TLDR
- BofA analyst Tal Liani reinstated CoreWeave (CRWV) at Buy with a $100 price target
- Stock trades around $81.96, implying ~22% upside to BofA’s target
- BofA sees CoreWeave positioned to capture share of the $79bn AI infrastructure-as-a-service market
- The supply-demand imbalance in AI compute is not expected to ease before 2029
- CoreWeave posted 168% revenue growth over the last twelve months
BofA Securities has reinstated coverage of CoreWeave (CRWV) with a Buy rating and a $100 price target, citing strong demand for AI compute and the company’s growing list of high-profile partners.
CoreWeave, Inc. Class A Common Stock, CRWV
Analyst Tal Liani had previously held a Neutral rating on the stock. The reinstatement marks a more optimistic stance on CoreWeave’s outlook.
The stock was trading around $81.96 at the time of the note. BofA’s $100 target implies upside of roughly 22% from that level.
The firm pointed to CoreWeave’s proprietary software built for AI workloads as a key differentiator. It also highlighted the company’s alliances with Nvidia and OpenAI as factors in its competitive position.
AI Demand Driving Infrastructure Needs
BofA said the rise of agentic AI is pushing up infrastructure requirements across the industry. CoreWeave helps customers navigate supply, capacity, and power shortages, the firm noted.
The analyst does not expect the imbalance between AI compute demand and supply to ease before 2029. That extended runway is a core part of BofA’s investment case.
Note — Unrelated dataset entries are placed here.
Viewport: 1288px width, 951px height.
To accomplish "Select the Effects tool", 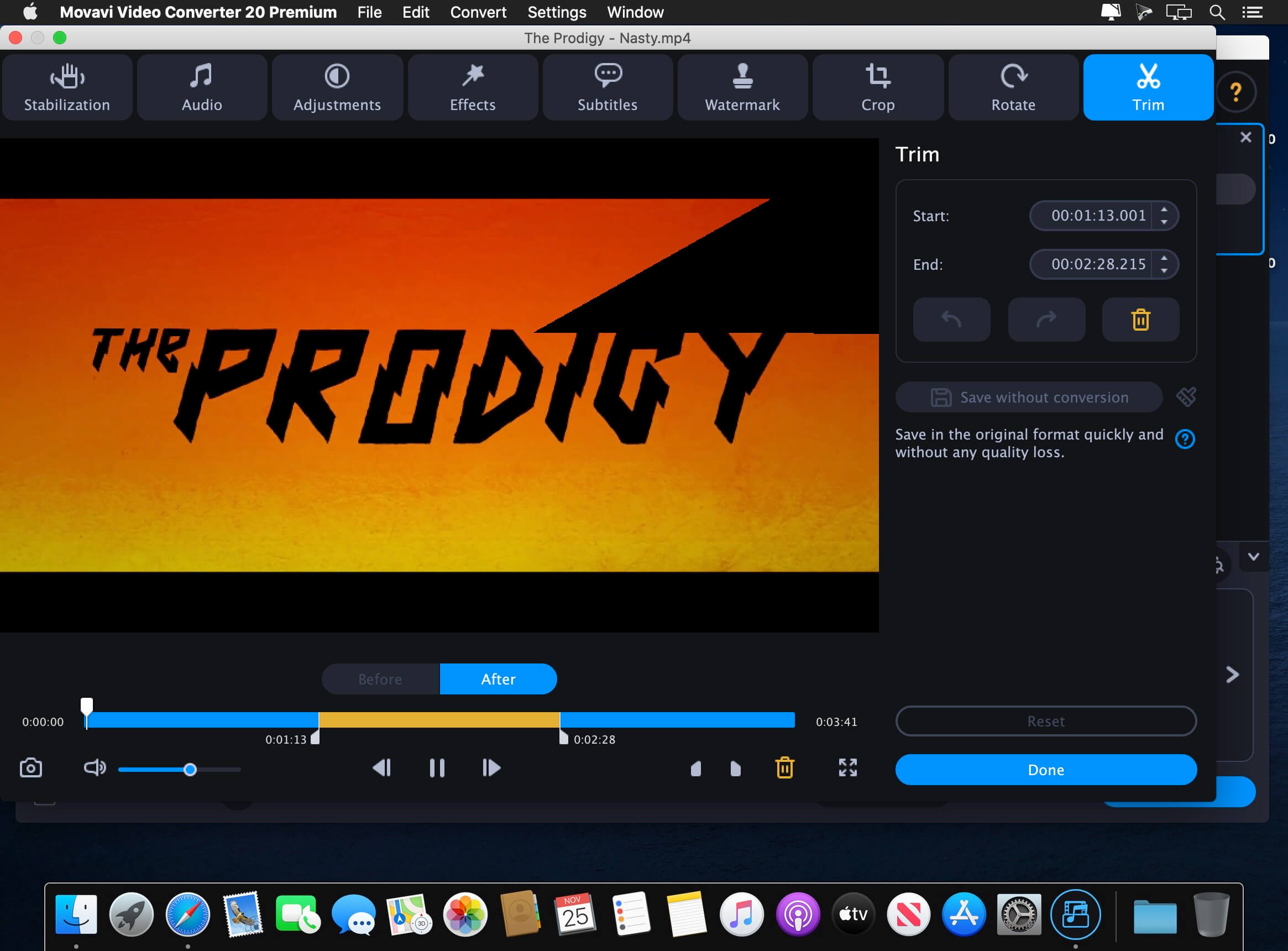I will click(473, 87).
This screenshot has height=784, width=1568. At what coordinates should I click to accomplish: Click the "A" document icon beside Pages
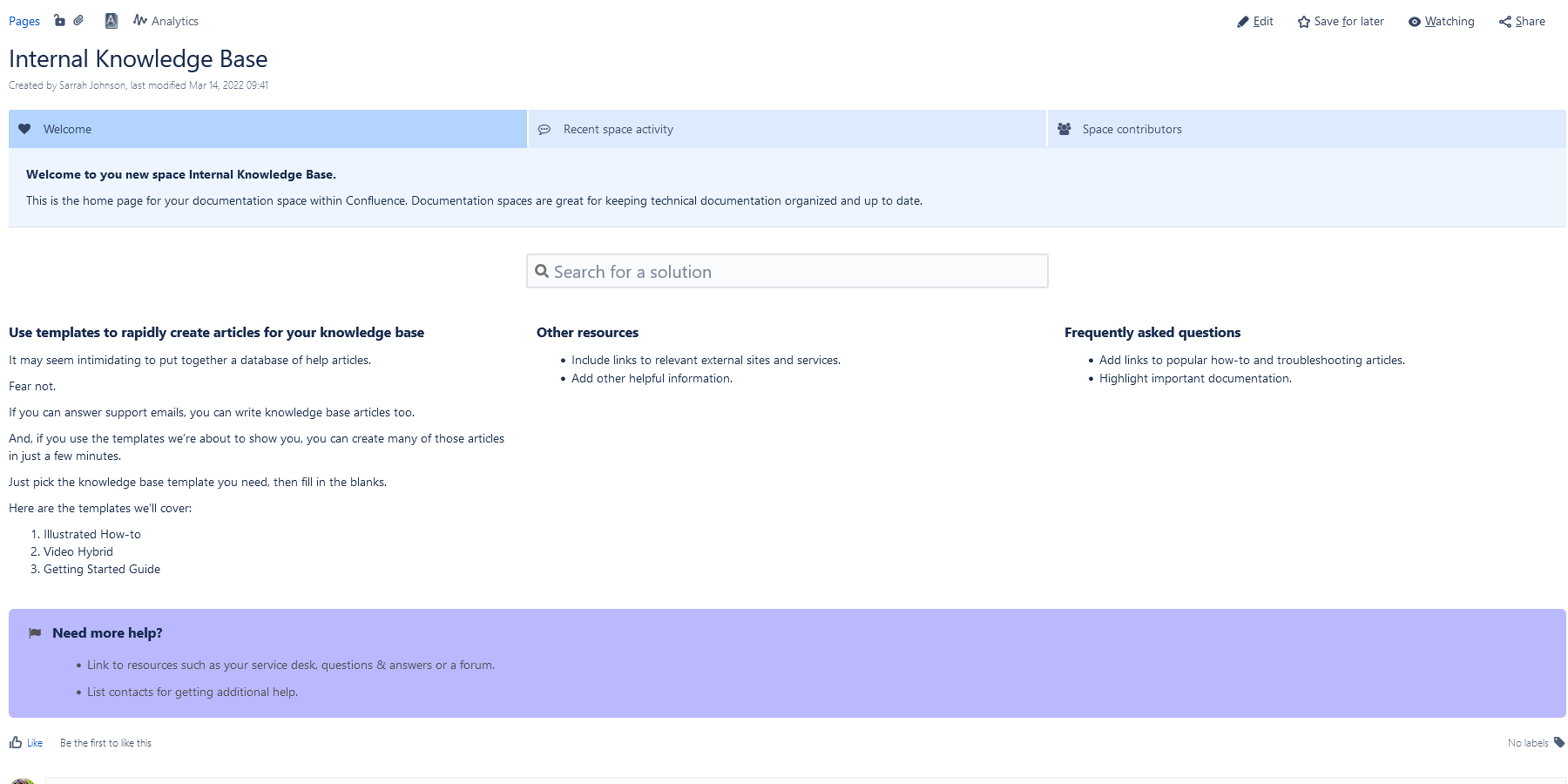[x=112, y=20]
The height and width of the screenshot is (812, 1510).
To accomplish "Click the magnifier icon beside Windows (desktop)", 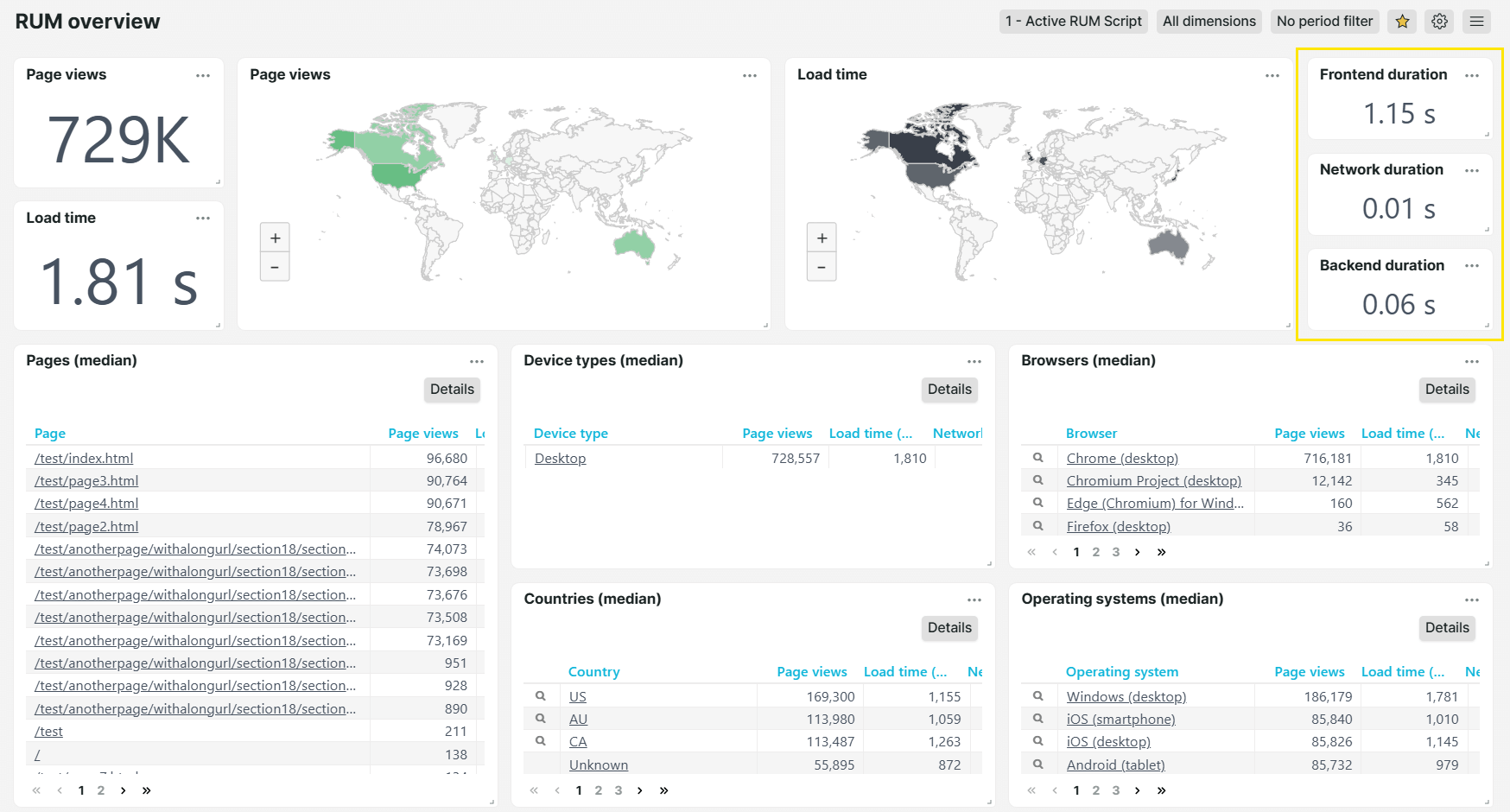I will (1038, 695).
BofA values CoreWeave at 21 times its calendar year 2027 estimated EV/EBIT, above the peer average of 16 times. The company’s revenue grew 168% over the last twelve months, underpinning the premium valuation.
CoreWeave currently trades at an EV/EBITDA multiple of 28.6 times on a trailing basis. InvestingPro analysis flags the stock as overvalued relative to its Fair Value estimate — a point of tension with the BofA thesis.
Recent Moves at CoreWeave
BofA is not the only firm paying attention. Oppenheimer recently initiated coverage with an Outperform rating, pointing to CoreWeave’s GPU infrastructure as a key strength.
Bernstein took the opposite view, starting coverage with an Underperform rating. The firm raised concerns about future market dynamics despite current demand-driven momentum.
On the product side, CoreWeave added Nvidia HGX B300 chips to its cloud platform, unveiled at Nvidia’s GTC conference. The chips bring higher memory and bandwidth to CoreWeave’s infrastructure stack.
CoreWeave also announced a tie-up with Cline, integrating its W&B Inference into Cline’s coding platform. The deal gives Cline access to CoreWeave’s AI infrastructure for training and inference.
In a separate move, CoreWeave is partnering with Cerebras Systems and BCE Inc. to build a 300-megawatt AI data center in Saskatchewan. Operations are expected to begin in the first half of next year.
The facility will allocate compute resources to both CoreWeave and Cerebras, expanding CoreWeave’s physical footprint in North America.
BofA acknowledged risks exist around the company’s position but maintained its positive view on CoreWeave’s ability to hold and grow market share in AI infrastructure.